Eid-ul-Adha 2021: History & Significance
New Delhi: Eid-ul-Adha or Bakra-Id is celebrated across India today. Eid-ul-Adha is the second major Islamic festival after Eid-al-Fitr (or Meethi Eid) celebrated by Muslims.
The festival is also known as Bakra Eid, Bakrid, Eid al-Adha, Eid Qurban or Qurban Bayarami.

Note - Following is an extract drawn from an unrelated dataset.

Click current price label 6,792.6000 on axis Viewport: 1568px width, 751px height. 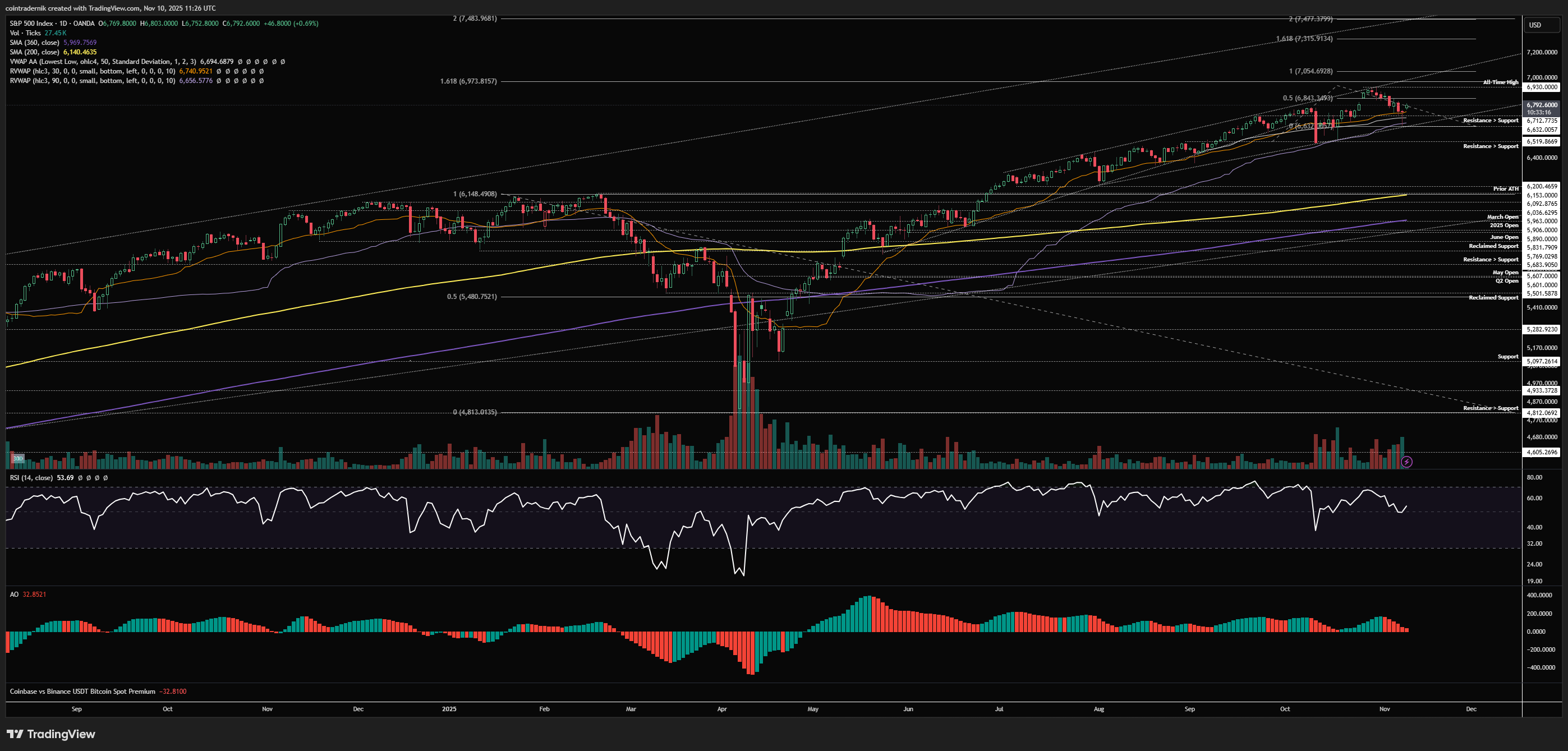pos(1542,105)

While Meethi Eid marks the end of the Holy month of Ramzan, Bakri Eid concludes the annual Hajj pilgrimage made by Islamic devotees.
History and significance:
Also known as the “Fiest of the Sacrifice”, the Eid al-Adha history dates back centuries commemorates the willingness of Prophet Ibrahim (or Abraham to some) willingness to sacrifice his son, Ismail, as a display of his dedication and obedience to Allah. So pleased was God with the dedication show by Prophet Ibrahim that he sent a sheep to be slaughtered in the place of his son. Since then, cattle sacrifice has become a major part of the rituals of Eid al-Adha celebrations. It is from this practice of sacrificing cattle that the celebration derives its more colloquial name of Bakrid.
Muslims around the world offer Eid-ul-Adha namaz at a mosque after the sun has completely risen and just before it enters the Zuhr time (midday prayer time). The prayer is followed by a sermon or khutbah, by the Imam. The celebrations that follow later include eating delicious food, giving charity to the poor and sharing the joy with family, relatives, neighbours and friends.